Aubrey-Anne Laliberte-Pewapisconias from Little Pine First Nation was one of the lead organizers and emcees and listed some of the concerns and focuses of the gathering, as exemplified by the many signs held by the crowd: the Washington rally, missing and murdered women, Native lives matter, honour the earth and protect the children.
“These issues we can all identify with as matters that impact us as Indigenous people,” she said. Pewapisconias, along with Jerrica Prettyshield, and Elder Mary Lee who opened with prayer, discussed the issues at length for the crowd gathered. USSU President Rollin Baldhead also shared a drum song to open, after the prayer.
“Jerrica and myself both felt passionate about these matters...we are people who have survived genocide, assimilation, colonization, and abuse in extreme forms,” said Pewapisconias, who opened by sharing her own experience growing up as an urban Indian, being told to go back to Residential Schools by other kids, feeling less than, or being told she was not a real Indian because she could not speak her language or did not grow up on a reserve.
“My parents explained to me that our people...lived freely on our land and were blessed with having peace with their way of life and a relationship with Mother Earth.

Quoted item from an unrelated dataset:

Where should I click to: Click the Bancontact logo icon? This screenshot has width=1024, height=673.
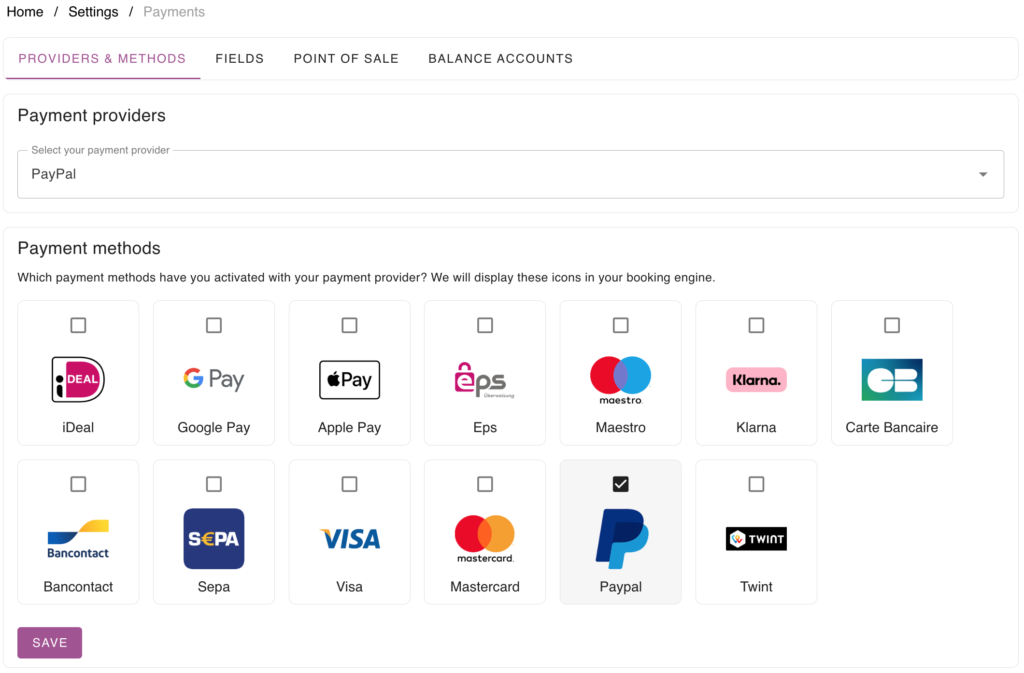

That’s a real Indian, and we are still Indigenous people now.”
Pewapisconias, who is 19 and attends Edwards School of Business, is Headperson of the Indigenous Business Students’ Society, Charity Director of Events for the Edwards Business Students' Society, and Events Director for the Finance Students' Society, notes she is now very proud of who she is.
“I am proud of my culture and my ancestors,” she said, adding she is descended from Residential School survivors who still speak their language and practice their culture. “I give thanks to them.”
She mentioned the power of stories to heal and to harm — stories have been used to both strengthen and attack Indigenous people, and she recommended the Harold Johnson Think Indigenous online talk about stories.
“Colonizers want us to be driven apart by our differences...but we will never let them win,” said Pewapisconias. “We will survive, thrive, and take back what we deserve.”
The rally included a panel comprised of Pewapisconias, Lee, and Prettyshield following the opening address, and participants had signs demonstrating their support for the issues which included the Unistoten, the lands and waters, and protection for Indigenous peoples and Mother Earth.